• _INFORMATION SUPPLIED_
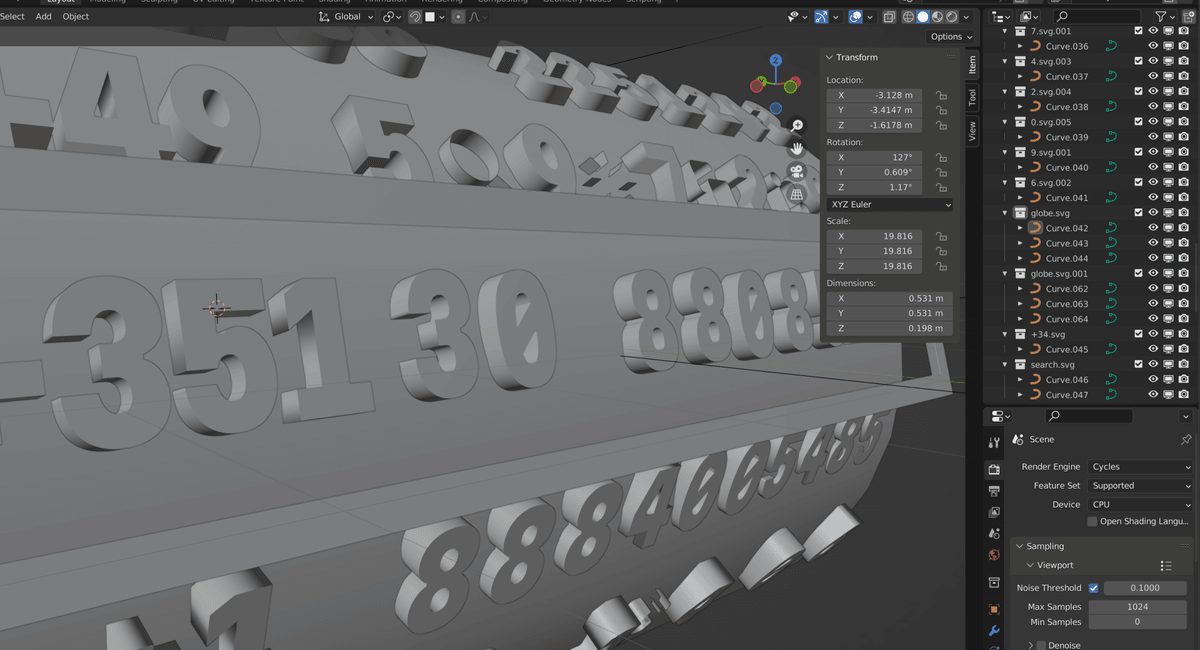Open the Render properties tab

pyautogui.click(x=994, y=469)
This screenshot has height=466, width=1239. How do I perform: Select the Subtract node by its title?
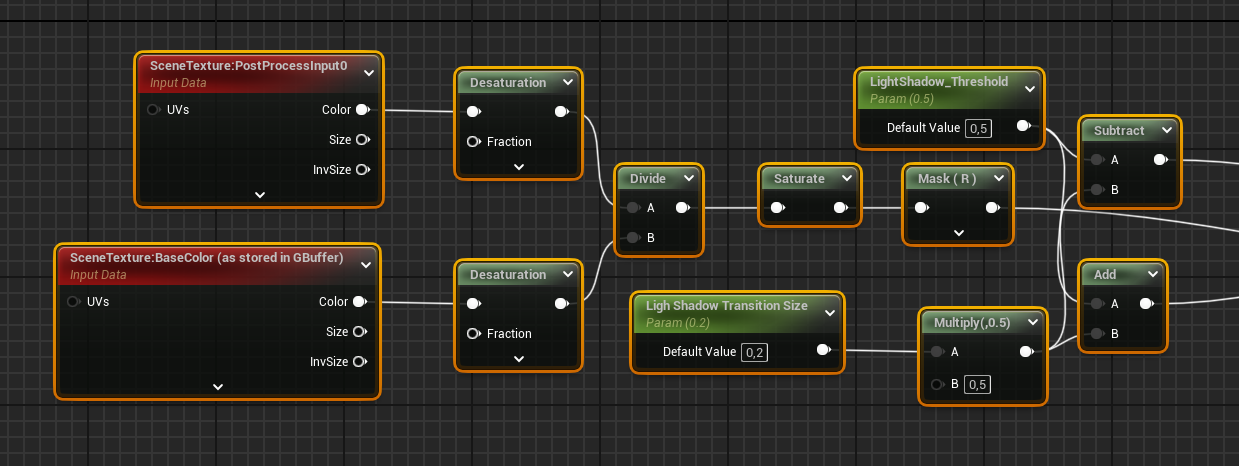(x=1119, y=131)
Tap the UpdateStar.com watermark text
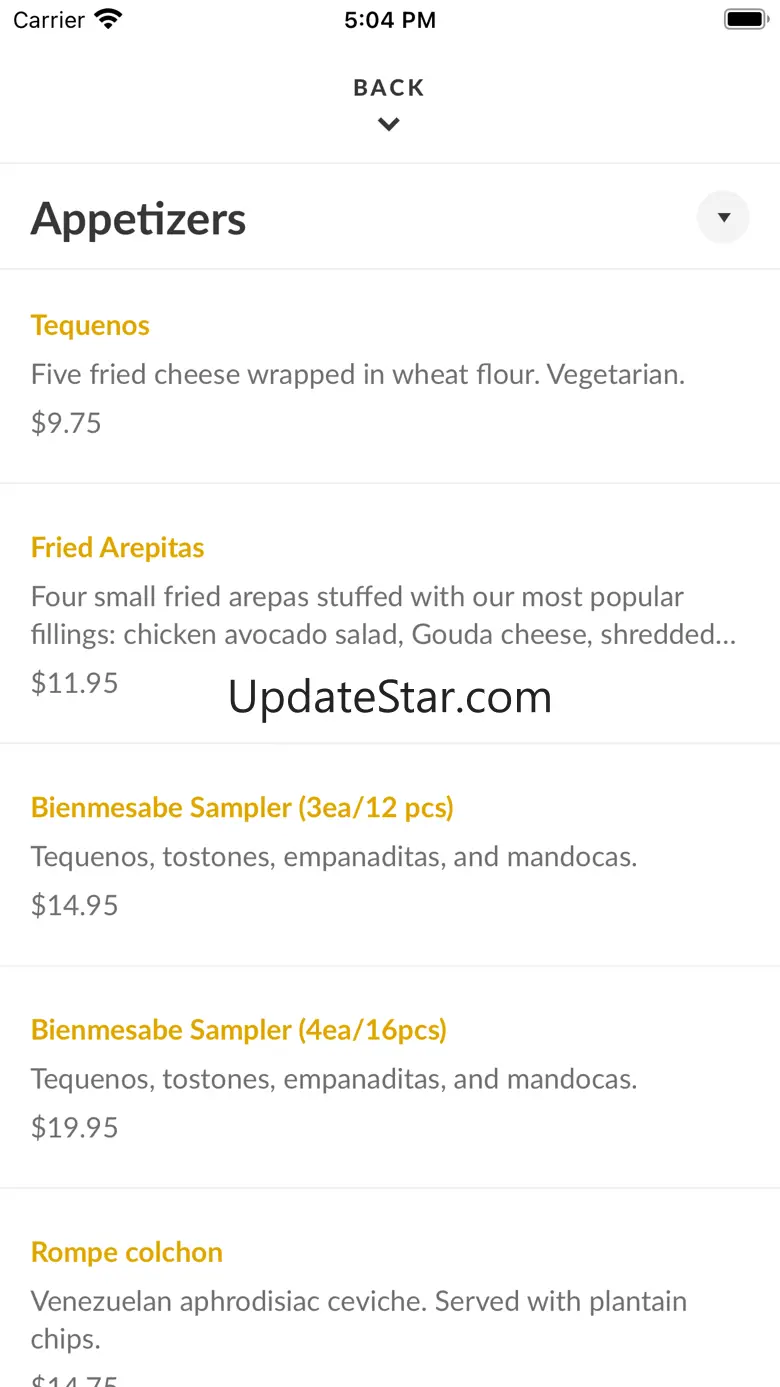The image size is (780, 1387). 389,697
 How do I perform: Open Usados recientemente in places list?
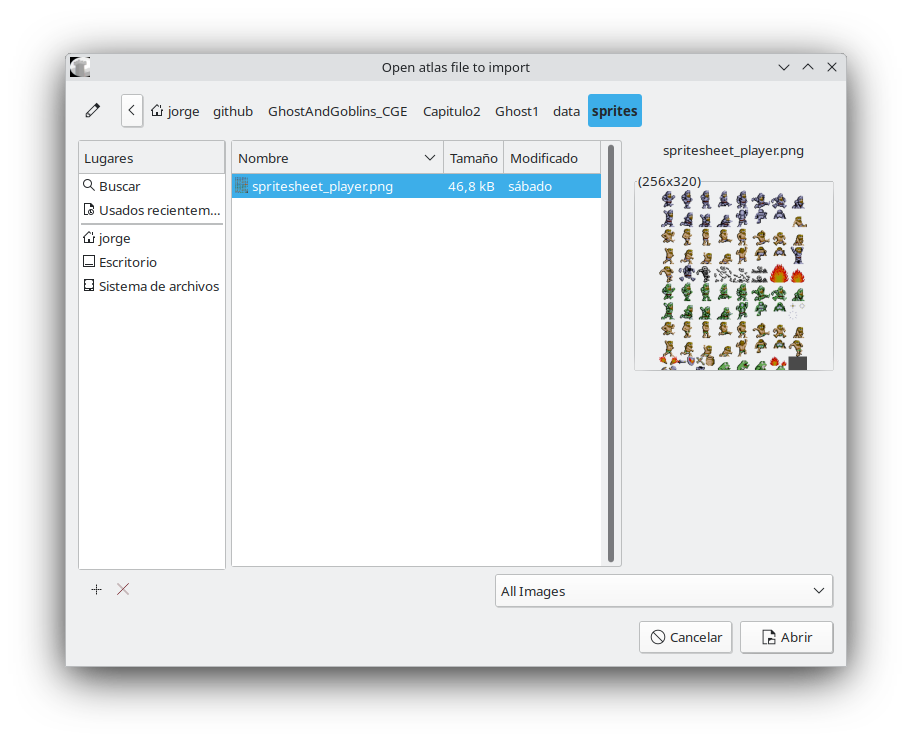(158, 210)
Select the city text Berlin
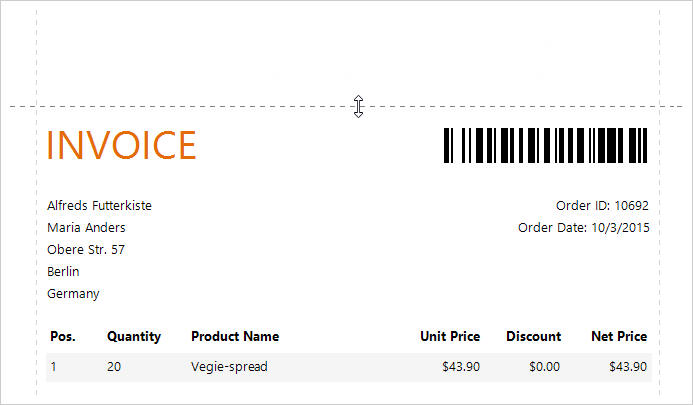693x405 pixels. (63, 272)
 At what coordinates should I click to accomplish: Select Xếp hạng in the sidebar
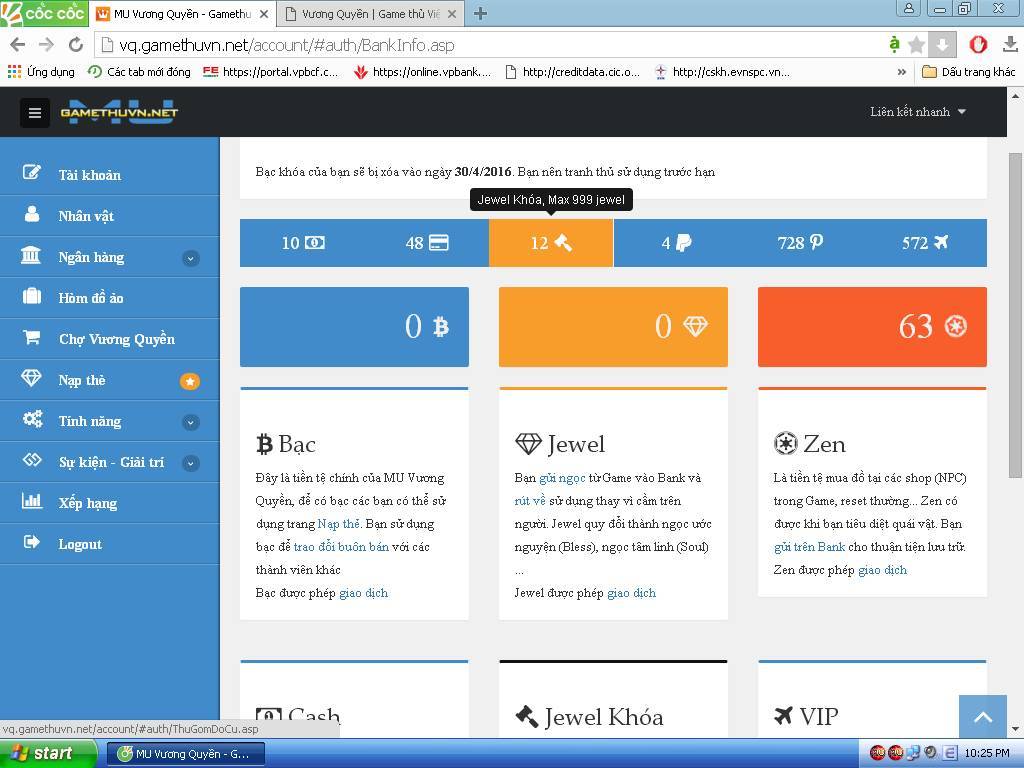(87, 503)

• _PROBLEM DESCRIPTION_
Skip all pictures. Write out only the lines from the one containing "At what coordinates" to the end of the listing above, inclusive, exactly as given.

• _RESPONSE_
 At what coordinates should I click to accomplish: Select Xếp hạng in the sidebar
(87, 503)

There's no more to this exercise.